No apologies to Bulwer-Lytton. He still owes us one.
The Hill:
Adult-film actress Stormy Daniels has recorded an interview for CBS's "60 Minutes" after filing a civil suit against President Trump this week in an attempt to void a nondisclosure agreement between the pair.
A source familiar with the program told The Hill that Daniels, whose real name is Stephanie Clifford, will appear on “60 Minutes” on a future date but won't be on the program this coming Sunday.
Michael Avenatti, the attorney representing Daniels, tweeted a photo of himself Thursday along with the actress and CNN anchor Anderson Cooper, a contributor to "60 Minutes."
The thing about the Stormy Daniels case is that the suit forces journalists to address the fact that Trump is lying about the affair and the cover-up. He’s lied about his previous accusers. He lies about almost everything, but they prefer to pretend to believe him as a default. Here, they can't anymore.

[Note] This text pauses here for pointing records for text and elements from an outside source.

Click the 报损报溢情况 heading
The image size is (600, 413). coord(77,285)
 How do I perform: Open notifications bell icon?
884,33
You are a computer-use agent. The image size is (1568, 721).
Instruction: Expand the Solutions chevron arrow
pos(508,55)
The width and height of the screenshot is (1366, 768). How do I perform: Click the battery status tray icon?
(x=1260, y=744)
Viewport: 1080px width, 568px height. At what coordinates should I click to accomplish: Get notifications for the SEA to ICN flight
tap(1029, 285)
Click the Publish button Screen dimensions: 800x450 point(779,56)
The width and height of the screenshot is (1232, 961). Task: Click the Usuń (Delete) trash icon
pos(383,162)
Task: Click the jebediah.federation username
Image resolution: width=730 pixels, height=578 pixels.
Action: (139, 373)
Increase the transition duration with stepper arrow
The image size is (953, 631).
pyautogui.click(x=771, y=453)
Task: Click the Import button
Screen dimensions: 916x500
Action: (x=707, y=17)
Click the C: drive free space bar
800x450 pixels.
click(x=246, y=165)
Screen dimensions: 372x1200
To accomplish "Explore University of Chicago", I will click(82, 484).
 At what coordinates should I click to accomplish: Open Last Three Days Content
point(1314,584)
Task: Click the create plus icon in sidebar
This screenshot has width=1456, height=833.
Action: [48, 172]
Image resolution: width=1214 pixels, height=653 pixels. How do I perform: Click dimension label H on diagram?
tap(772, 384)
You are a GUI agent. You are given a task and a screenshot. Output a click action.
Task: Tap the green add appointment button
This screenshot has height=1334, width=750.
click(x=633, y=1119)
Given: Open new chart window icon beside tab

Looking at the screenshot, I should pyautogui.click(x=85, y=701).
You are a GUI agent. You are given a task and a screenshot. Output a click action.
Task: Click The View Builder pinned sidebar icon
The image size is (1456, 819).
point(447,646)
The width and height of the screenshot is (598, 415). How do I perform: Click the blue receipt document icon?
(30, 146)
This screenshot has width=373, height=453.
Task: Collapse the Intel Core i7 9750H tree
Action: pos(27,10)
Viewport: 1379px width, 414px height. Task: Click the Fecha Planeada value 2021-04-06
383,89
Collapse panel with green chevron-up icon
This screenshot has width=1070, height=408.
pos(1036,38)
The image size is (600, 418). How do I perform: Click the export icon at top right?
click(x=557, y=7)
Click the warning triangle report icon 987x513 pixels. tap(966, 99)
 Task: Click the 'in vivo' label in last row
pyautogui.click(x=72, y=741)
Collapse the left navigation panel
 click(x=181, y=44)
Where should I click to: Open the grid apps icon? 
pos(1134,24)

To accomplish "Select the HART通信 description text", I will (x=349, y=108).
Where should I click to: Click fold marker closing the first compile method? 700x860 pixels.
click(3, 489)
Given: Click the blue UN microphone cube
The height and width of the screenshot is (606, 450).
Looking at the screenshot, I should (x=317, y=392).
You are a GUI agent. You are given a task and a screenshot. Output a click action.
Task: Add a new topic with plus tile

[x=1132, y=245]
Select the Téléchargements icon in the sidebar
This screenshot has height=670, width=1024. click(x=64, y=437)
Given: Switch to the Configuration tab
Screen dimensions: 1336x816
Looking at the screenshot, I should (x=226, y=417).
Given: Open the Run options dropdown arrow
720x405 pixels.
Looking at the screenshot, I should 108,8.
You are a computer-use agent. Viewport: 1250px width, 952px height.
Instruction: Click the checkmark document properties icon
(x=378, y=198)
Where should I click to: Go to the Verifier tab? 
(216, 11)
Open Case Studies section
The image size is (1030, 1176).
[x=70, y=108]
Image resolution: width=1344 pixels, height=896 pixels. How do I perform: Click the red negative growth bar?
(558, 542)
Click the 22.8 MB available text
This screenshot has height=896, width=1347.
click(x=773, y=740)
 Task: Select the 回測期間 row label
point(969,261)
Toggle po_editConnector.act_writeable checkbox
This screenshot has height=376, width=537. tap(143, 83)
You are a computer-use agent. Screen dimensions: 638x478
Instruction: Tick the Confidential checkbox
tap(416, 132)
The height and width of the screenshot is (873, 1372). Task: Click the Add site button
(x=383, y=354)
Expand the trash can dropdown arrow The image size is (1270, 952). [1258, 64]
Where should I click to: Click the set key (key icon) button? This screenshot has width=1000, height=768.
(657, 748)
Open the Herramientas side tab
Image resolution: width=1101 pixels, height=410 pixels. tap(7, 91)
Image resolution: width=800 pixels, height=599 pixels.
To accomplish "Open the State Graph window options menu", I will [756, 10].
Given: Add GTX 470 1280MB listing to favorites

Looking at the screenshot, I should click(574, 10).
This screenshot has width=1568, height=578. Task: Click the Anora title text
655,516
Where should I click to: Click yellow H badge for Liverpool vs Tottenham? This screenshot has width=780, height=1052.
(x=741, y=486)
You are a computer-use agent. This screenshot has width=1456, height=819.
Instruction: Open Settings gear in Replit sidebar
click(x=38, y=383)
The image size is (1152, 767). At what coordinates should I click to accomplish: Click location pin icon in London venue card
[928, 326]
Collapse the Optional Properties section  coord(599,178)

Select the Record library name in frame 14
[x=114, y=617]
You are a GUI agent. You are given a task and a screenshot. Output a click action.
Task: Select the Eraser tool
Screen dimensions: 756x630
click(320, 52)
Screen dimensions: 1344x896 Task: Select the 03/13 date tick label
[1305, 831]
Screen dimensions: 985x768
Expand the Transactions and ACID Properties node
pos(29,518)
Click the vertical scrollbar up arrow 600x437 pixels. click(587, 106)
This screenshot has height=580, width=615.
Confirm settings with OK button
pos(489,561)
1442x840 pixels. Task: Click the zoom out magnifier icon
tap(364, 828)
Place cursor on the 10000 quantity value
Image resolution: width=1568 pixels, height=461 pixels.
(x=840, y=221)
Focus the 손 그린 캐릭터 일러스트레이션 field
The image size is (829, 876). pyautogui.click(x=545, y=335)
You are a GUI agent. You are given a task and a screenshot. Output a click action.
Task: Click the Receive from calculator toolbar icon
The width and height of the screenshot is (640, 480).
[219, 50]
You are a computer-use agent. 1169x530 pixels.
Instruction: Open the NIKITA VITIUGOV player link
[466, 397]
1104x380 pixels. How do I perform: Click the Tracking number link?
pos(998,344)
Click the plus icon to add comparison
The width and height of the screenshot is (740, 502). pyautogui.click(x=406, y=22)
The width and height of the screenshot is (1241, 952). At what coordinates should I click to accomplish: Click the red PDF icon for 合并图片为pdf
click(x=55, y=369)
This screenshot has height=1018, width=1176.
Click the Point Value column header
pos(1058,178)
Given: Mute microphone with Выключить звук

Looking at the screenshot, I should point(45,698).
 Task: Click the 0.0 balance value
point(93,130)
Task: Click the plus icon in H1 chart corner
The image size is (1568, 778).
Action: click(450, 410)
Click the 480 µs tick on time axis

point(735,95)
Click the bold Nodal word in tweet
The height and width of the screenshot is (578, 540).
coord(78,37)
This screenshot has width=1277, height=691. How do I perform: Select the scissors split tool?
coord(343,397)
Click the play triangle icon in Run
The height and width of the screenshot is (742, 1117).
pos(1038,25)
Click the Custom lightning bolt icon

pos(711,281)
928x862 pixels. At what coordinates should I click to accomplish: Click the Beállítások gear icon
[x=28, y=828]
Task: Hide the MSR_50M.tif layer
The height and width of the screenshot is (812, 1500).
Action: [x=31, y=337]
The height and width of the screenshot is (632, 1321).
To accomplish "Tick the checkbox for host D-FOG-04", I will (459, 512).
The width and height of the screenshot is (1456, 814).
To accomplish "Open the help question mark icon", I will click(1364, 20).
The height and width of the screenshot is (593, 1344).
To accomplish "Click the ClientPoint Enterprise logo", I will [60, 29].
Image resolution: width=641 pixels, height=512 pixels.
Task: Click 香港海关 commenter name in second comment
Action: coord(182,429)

Thing is, Trump can lie to the press but you can’t lie to the courts. So Trump is stuck.
Trump will negotiate a yuge deal with Kim Jong-un, but because of Michael Cohen's NDA we won't know what it is (or why L.A. got hit with a nuke.) But don’t worry. In case of first use nuclear strike, DPRK pays the Trump Org. $130K and three Stormy Daniels movies.
NY Times:
The moment touches several crosscurrents of the Trump age: an administration defined largely by its chaos; the #MeToo movement; and a news media still grappling, nearly three years after Mr. Trump declared his candidacy, with how to cover his excess of excesses.
“Scandals run on shame. Trump is completely exempt from any shame,” Mr. Murphy said. “So instead of talking about the crime, we just score-keep.”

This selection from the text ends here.